[Goal of the exercise] In the entries below, spot each line with the word "computer" and copy it.

[Records from a collection]
§

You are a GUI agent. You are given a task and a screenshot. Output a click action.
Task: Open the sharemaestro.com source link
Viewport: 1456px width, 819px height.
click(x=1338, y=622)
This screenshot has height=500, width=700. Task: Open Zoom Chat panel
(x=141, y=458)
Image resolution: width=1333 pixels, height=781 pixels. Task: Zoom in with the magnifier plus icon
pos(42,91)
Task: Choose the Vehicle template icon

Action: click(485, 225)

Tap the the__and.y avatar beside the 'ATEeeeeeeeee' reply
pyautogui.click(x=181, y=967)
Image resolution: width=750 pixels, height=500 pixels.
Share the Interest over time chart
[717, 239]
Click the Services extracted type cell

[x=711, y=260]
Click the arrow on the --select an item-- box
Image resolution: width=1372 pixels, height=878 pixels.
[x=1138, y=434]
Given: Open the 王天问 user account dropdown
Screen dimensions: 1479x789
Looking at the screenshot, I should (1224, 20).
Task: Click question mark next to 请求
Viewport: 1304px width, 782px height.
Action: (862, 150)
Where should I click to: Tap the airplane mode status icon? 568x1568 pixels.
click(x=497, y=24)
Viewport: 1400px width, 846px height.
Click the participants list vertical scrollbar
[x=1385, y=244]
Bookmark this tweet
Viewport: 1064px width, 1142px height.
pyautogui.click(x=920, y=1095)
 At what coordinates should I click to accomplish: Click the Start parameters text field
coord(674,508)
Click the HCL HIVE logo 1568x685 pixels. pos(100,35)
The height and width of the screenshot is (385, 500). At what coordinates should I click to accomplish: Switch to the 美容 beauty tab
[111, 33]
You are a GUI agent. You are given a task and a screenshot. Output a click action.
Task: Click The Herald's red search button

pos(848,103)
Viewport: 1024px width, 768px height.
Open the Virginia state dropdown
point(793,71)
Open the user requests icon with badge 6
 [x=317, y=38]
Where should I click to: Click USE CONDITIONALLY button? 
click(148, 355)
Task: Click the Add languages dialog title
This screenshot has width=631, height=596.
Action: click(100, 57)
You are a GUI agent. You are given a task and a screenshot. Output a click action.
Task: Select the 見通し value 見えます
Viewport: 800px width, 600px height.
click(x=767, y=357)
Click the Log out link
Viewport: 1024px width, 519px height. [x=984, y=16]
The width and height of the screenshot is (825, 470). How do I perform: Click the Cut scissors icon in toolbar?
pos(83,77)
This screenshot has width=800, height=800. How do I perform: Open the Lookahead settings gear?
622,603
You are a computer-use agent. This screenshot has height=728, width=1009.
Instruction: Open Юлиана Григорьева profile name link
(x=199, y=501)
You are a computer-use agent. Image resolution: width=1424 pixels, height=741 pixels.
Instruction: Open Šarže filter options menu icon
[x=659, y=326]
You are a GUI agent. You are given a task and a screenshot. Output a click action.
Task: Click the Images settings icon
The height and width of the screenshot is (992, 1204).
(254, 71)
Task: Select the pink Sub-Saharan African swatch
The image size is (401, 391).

§

[Exercise output]
You are a computer-use agent. This screenshot has height=728, width=1009.
You are a computer-use agent. Image resolution: width=1424 pixels, height=741 pixels.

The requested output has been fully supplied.